After the Japanese first began their invasion in 1937, in each place the Japanese captured, a collaborationist army might be formed and given various names, such as "IJA Assistant Army", "Peace Preservation Corps" or "Police Garrisons" and so on. Later on, particularly under the Nanjing Nationalist Government they were re-organized in a system of Divisions, Corps and Armies.
During the Second Sino-Japanese War, the Japanese occupied area was in continuous need for troops to suppress revolts and to defend against sabotoge to the Japanese supply lines, which diverted much of Japan's regular army manpower. In order to solve its manpower shortage on the front line (especially after 1942), and maintain rule over already occupied areas in China, the Japanese began employing existing local soldiers and recruiting local people to be responsible for the occupied areas' public security.
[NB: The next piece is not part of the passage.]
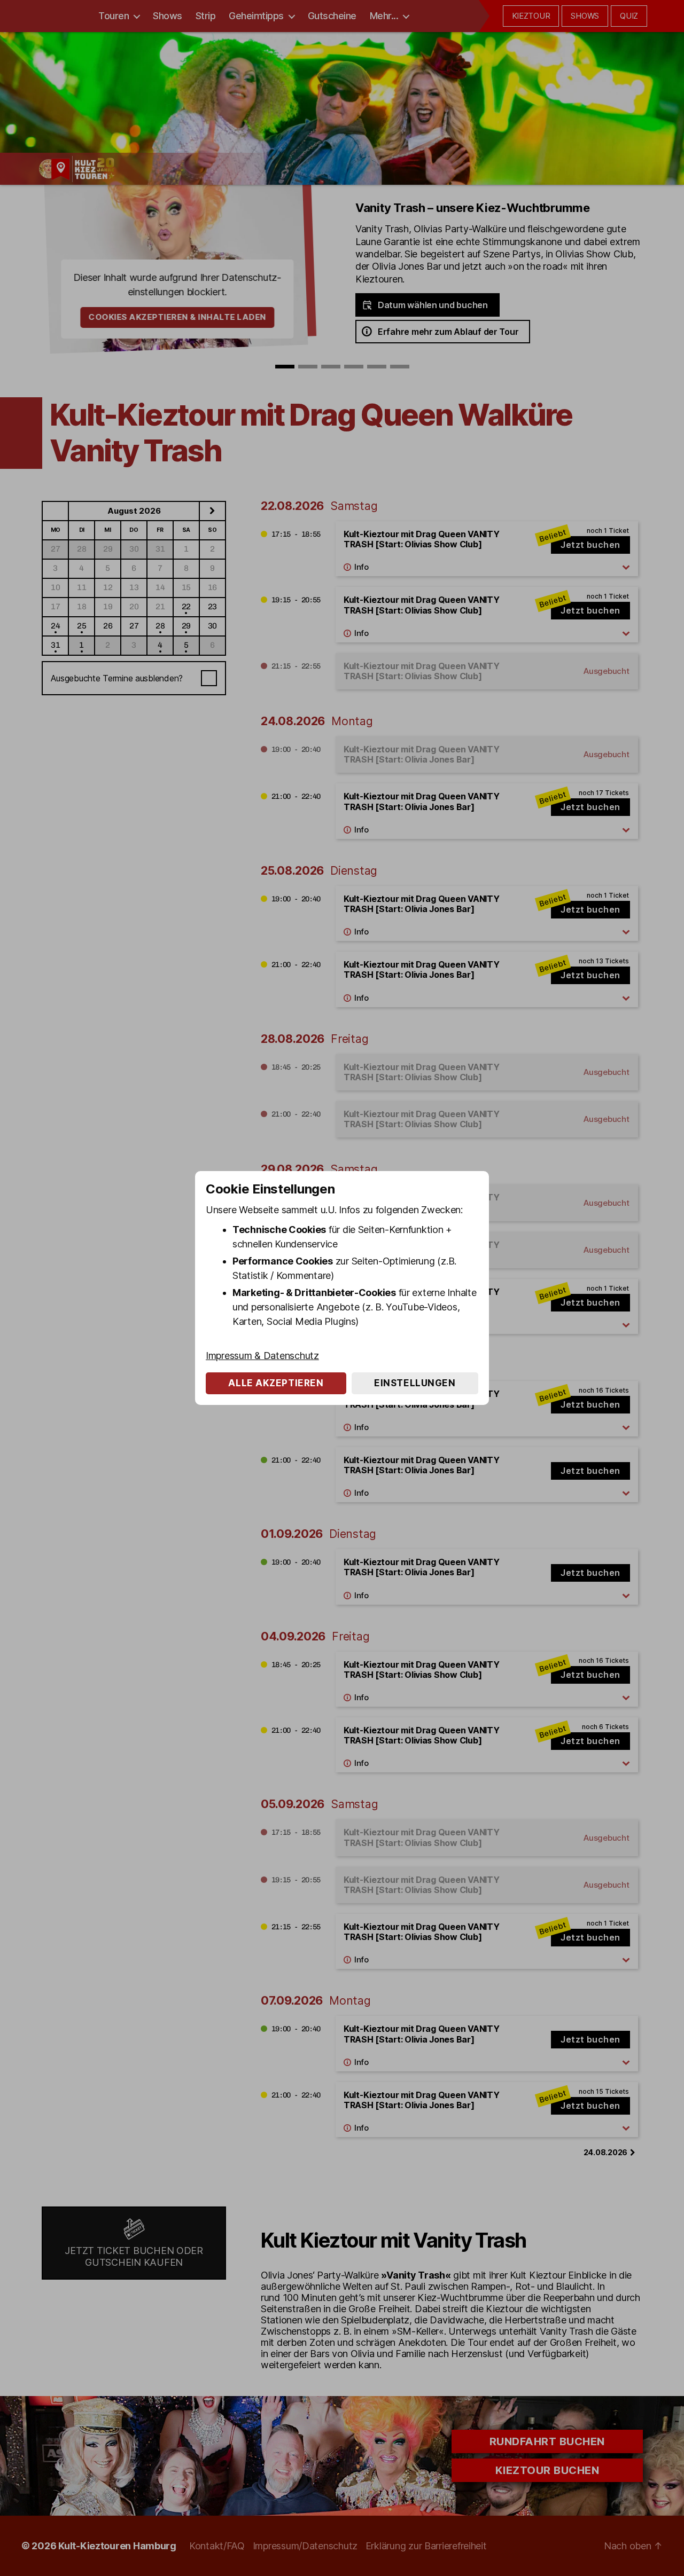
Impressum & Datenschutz (262, 1355)
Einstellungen (414, 1383)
Accordingly the Japanese occupied area puppet regimes established the North China Zhi'an Army and Nanjing National Revolutionary Army. The various puppet regimes had nominal control over their own collaborationist army only, but Japanese military officers were authorized to command and transfer any collaborationist army units as they saw fit.
In 1938, the manpower in China's puppet armies was approximately 78,000 men, mostly the forces of the Provisional Government of China in North China. When Wang Jingwei established the Nanjing Nationalist Government after 1940, the numbers of the Chinese puppet army suddenly rose to 145,000 men. Most of these new forces were local puppet forces established in areas the Japanese occupied from 1937 in Eastern, Central and South China.
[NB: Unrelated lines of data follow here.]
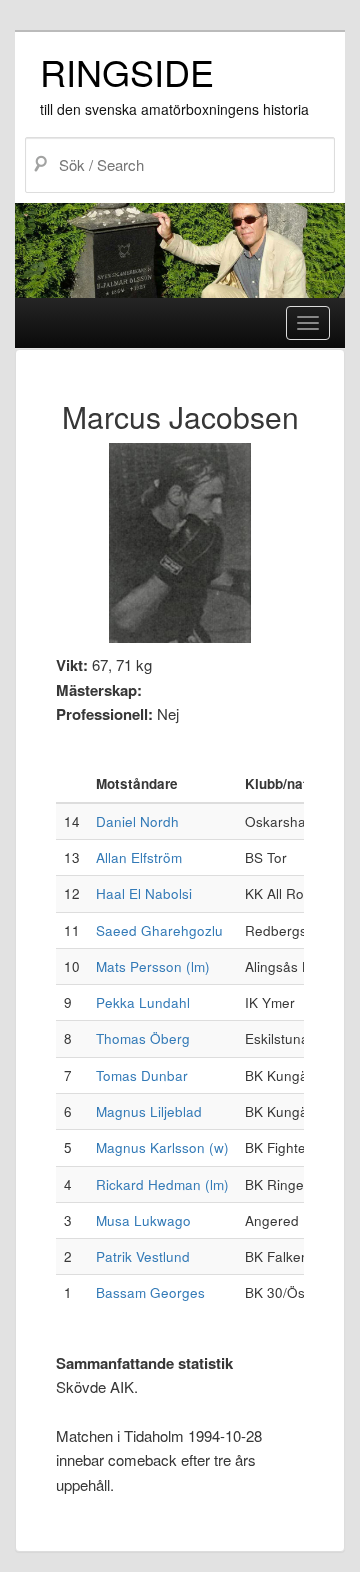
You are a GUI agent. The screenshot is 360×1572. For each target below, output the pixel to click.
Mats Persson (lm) (153, 966)
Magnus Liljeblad (149, 1111)
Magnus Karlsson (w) (162, 1147)
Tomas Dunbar (142, 1075)
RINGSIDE (127, 71)
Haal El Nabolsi (144, 893)
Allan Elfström (139, 857)
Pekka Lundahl (143, 1002)
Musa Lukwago (143, 1220)
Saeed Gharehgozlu (159, 930)
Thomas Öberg (143, 1038)
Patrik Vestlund (143, 1256)
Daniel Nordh (137, 821)
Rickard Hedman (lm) (162, 1184)
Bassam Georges (150, 1292)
From 1942 to 1943 (probably as a result of the United States' entry into the war) the Imperial Japanese Army commanders permitted National Revolutionary Army commanders faced with a disadvantageous situation (often a result of being caught between the Communists and the Japanese army) to preserve their strength by temporarily surrendering to the Japanese, and then joining the Nanjing collaborationist army en mass. The result was the collaborationist army manpower started growing rapidly. According to the Chinese Communist Party statistics at the end of the Second Sino-Japanese War, about 62% of the men in the Chinese collaborationist army were originally with the National Revolutionary Army.
Furthermore, the worsening situation for Japan from 1943 onwards meant that the Nanjing collaborationist army was given a more substantial role in the defence of occupied China than the Japanese had initially envisaged, and this army was almost continuously employed against the Chinese communist New Fourth Army. In March 1943, a British intelligence report estimated the total number at 345,130 men.
Despite rapid growth in manpower and increased responsibility to support the Japanese, the collaborationist Chinese army suffered from very low morale because the general public in the occupied areas viewed them as Hanjian, or traitors to China, and many surrendered quickly to Chiang Kai-shek's forces during military engagements. Enemy prisoners of low rank were persuaded to renege and fight alongside anti-Japanese forces, but high-ranking prisoners were executed.
After the Japanese unconditional surrender in 1945, the Chinese military counted approximately 1.186 million collaborationist soldiers (excluding Manchukuo), but some estimates had the head count exceeding 2 million in total, which means the manpower of the collaborationist army surpassed that of the invading Japanese army (the only time this was seen in any country during World War II).